The multivariate analysis also showed that the SOFA score (HR=1.122, 95%CI: 1.110-1.134) and Charlson comorbidity index (HR=1.054, 95%CI: 1.037-1.072) had a more powerful or similar association with ICU mortality, compared with serum phosphate (HR=1.056, 95%CI: 1.028-1.085). These results could be normal and accepted. The SOFA score is a sequential organ failure assessment score to describe organ dysfunction/failure including the respiratory system, cardiovascular system, coagulation system, liver, renal, and CNS [27]. It is a composite index that can reflect patient one or more organ failure and the SOFA score was more comprehensive than other indicators. Thus, the multivariate analysis in the present study showed SOFA score had a more powerful association with ICU mortality. Same as the SOFA score, the Charlson comorbidity index is also a composite index to measure comorbid disease status or casemix in health care databases [28]. In addition, the patients enrolled in the present study were elderly critically ill patients and elderly patients were usually with more comorbid diseases. Therefore, the Charlson comorbidity index might also have a more powerful or similar association with poor outcomes.

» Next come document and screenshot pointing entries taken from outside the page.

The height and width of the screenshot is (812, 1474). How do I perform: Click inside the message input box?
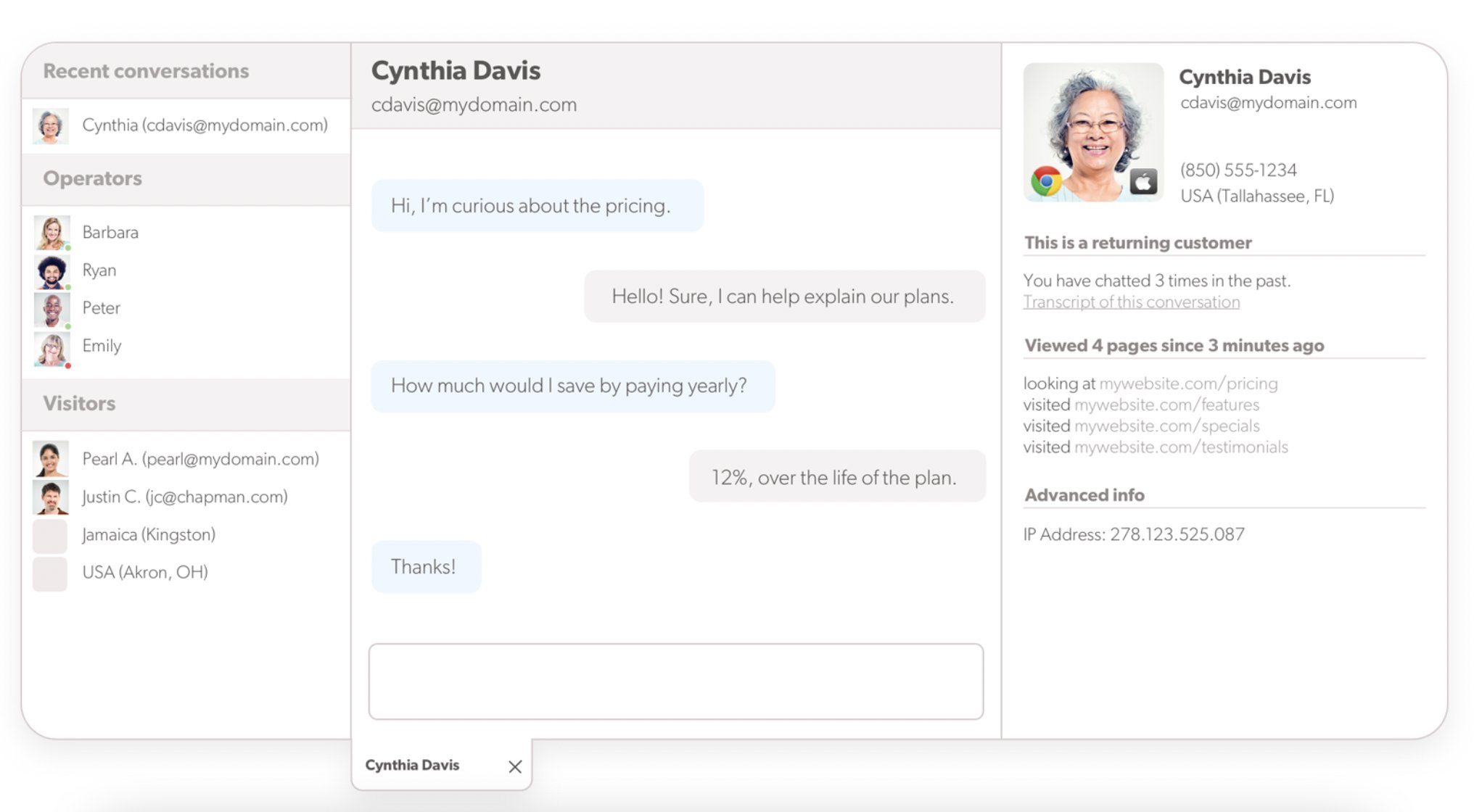[x=677, y=681]
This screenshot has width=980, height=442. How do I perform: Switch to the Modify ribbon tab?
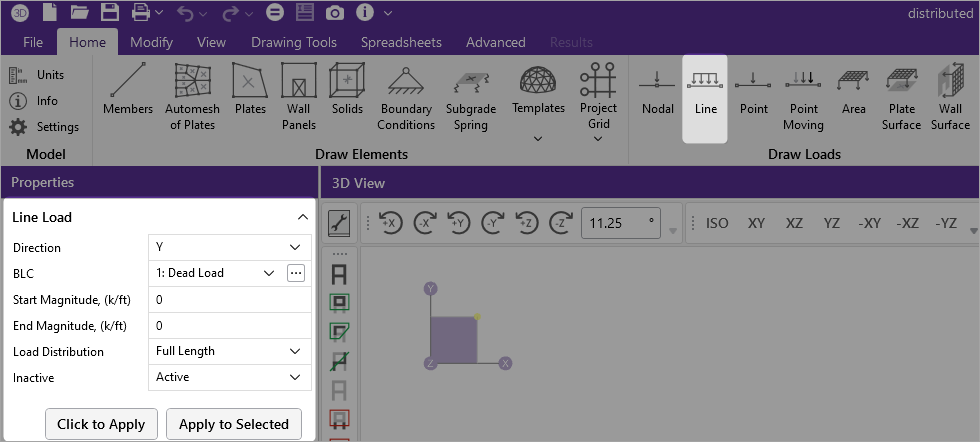tap(151, 42)
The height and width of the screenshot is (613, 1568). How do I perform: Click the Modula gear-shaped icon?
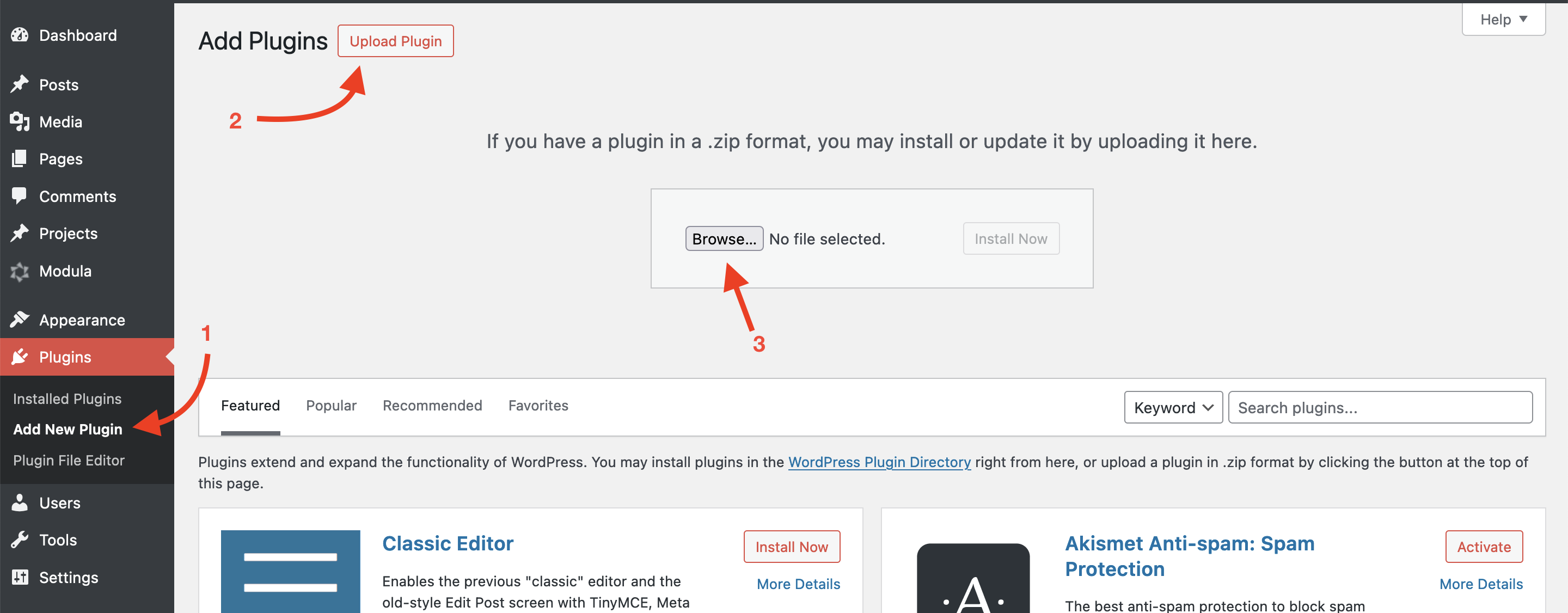[20, 272]
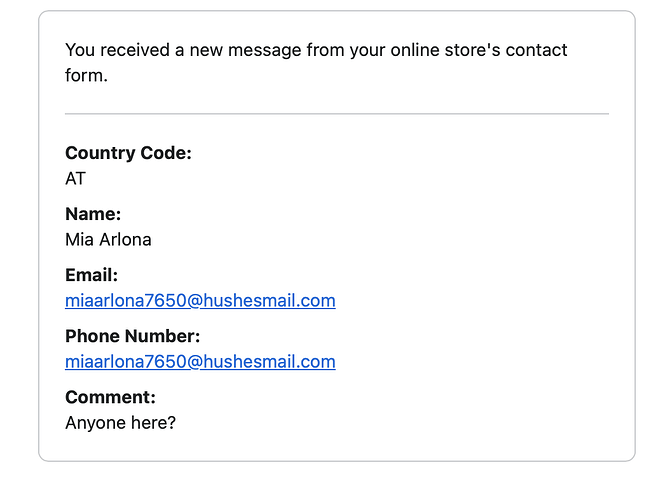Click the word "form." ending the intro

(x=86, y=76)
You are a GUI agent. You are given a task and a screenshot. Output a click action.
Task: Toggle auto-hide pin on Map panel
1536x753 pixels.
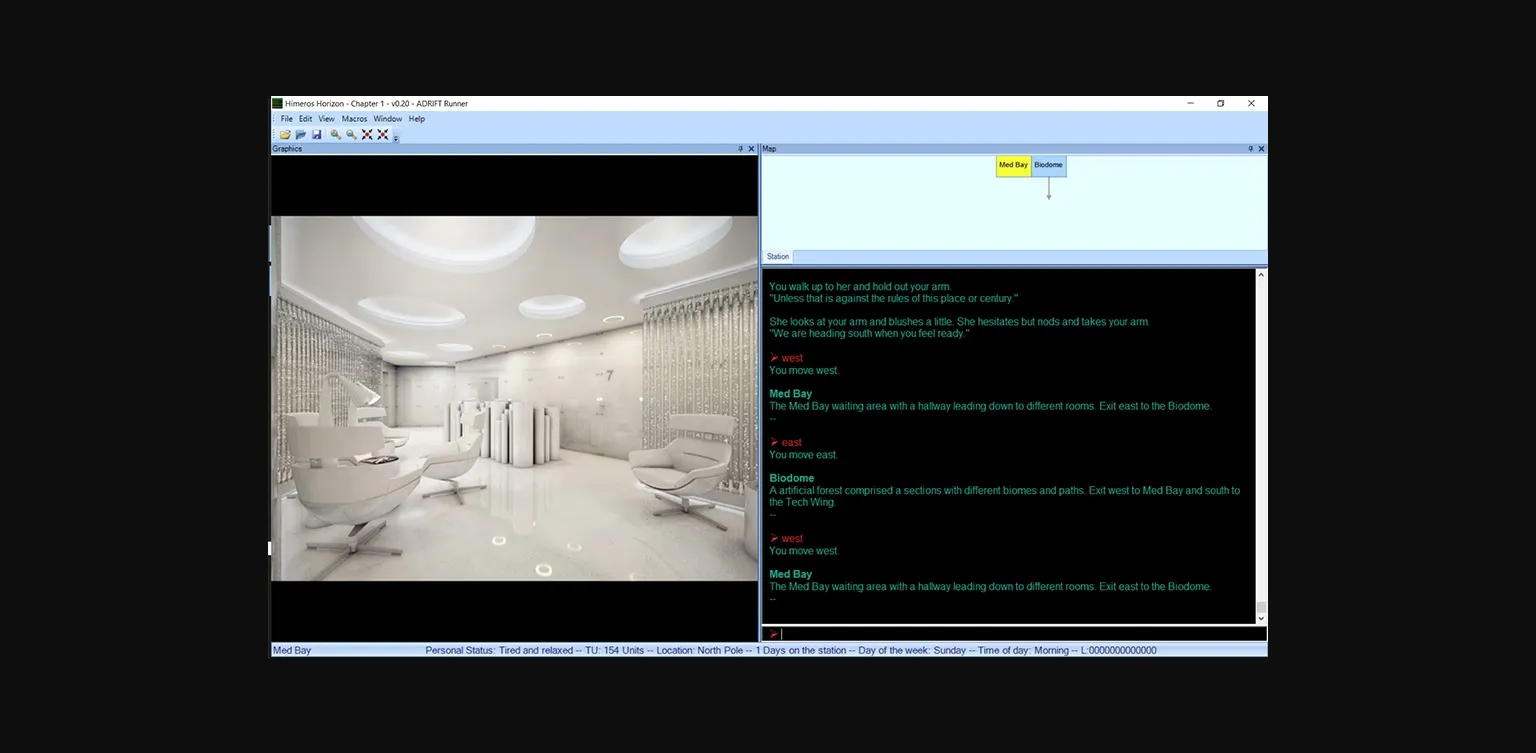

Because the present study conducted was based on a MIMIC-IV database with a large sample, we could adjust for more covariates and get more information. More than that, data in the MIMIC-IV database was collected from 2008 to 2019 and was relatively new. Thus, the result of this study was also much more credible. However, the present study also existed some limitations. Firstly, the present study could not demonstrate a causal relationship due to the design of a retrospective cohort study. Secondly, we only recorded the serum phosphate in the first day of admission and did not collect the phosphate levels at other time points. Thus, we did not have adequate evidence to conclude the possible association between the temporal change of phosphate level and patient poor outcomes. Further prospective large-sample investigations are required to solve these limitations.

Conclusions

In critically ill elderly patients, early elevated serum phosphate was independently associated with increased ICU mortality. Therefore, when patients are on ICU admission and under treatment, clinicians should pay more attention to the change of serum phosphate in critically ill elderly patients.